Before I came to college, I wasn't able to hold a coherent conversation on capitalism, sexism or racism. They were never topics that were adequately covered in my high school classes, despite the fact that they were integral to telling the stories of those we read about in our textbooks and novels.

At the time, I did not realize that having NYPD officers patrol the hallways of my predominantly minority middle school was an extension of racism, nor did I realize that the homophobic slurs I encountered from my peers was a manifestation of toxic (and deadly) masculinity. I knew they were inherently wrong, but I wasn't able to properly contextualize and analyze those experiences until many years later.

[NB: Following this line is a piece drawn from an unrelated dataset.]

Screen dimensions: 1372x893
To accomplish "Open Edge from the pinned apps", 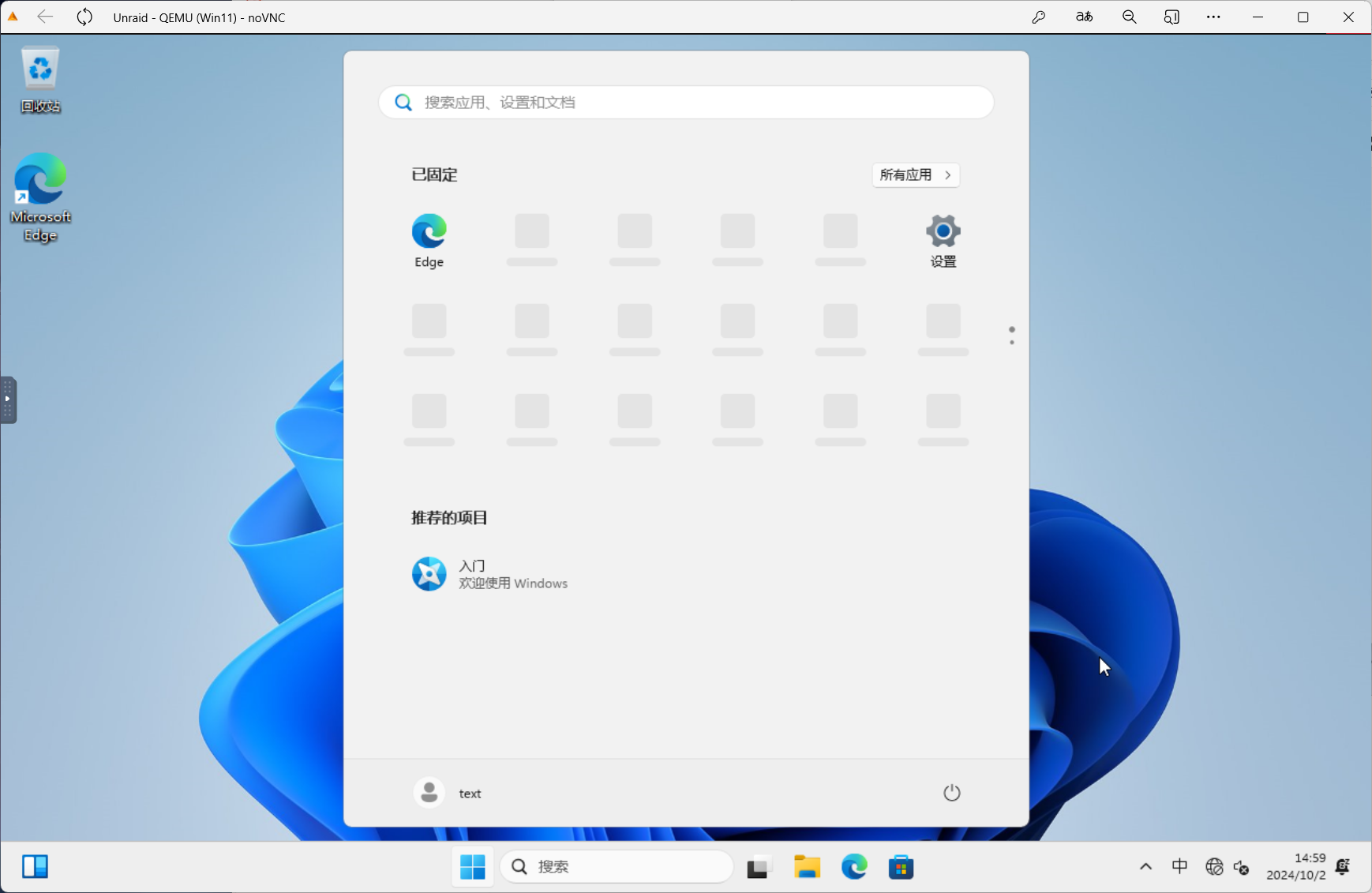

Being a college student at a seemingly progressive institution, I became equipped with the language needed to verbalize the systematic obstacles marginalized people experience. Whether it was because of the articles I read for class and the discussions that followed, or because of the conversations with my peers outside of the classroom, I gained the ability to have the same conversations that seemed inconceivable just a few years ago. It wasn't until my sophomore year in college that I began to parse through the problematic aspects of my level of access to information and education.

What I describe as the ability to identify and unpack social issues dealing with identity and systems of oppression, others sum up as being "woke." I never use the term and I typically avoid labelling anyone else as such because I believe it fundamentally misses the point.

"Wokeness," much like allyship, confers a status of enlightenment for people to aspire to; it implies that as long as you check items off of a list, you've leveled up to the next stage of being a progressive. It neglects the fact that dissecting and dismantling these systems is a journey with a destination that many of us may never reach in our lifetimes. In short, it places more importance on theory over praxis. Being "woke" is a self-aggrandizing label that prioritizes reciting quotes by radical activists over doing actual social justice work.

Now don't get me wrong; it is difficult to put into practice what we cannot clearly think through and verbalize. But over the last three years, I have watched my peers (and myself) participate in competitions to prove who knows the most about social issues without realizing the irony of it all: While we sit inside these ivory towers debating who is the most "woke," we are only here because our privilege allows us to be; that once the semester ends and we put our sociology books down, many of us will resume living our lives unburdened by the very systematic issues we spent an entire semester proving we know the most about. The ideas cultivated, fraught as they may be, are undoubtedly important, but so is the application of those ideas once everything is said and done.

There are certainly those who routinely speak out about these issues and are also the ones most impacted by them. But the culture we have fostered in progressive circles, particularly on college campuses, reeks of entitlement and elitism. While it is critical for us to continue to use the access we have to expand our minds in ways we may not have imagined, we have to deflate our egos and stop the arrogant competitions. After all, the people fending for their lives because of these violent systems need more than just inaccessible theories filtered through academic institutions; they need practical solutions.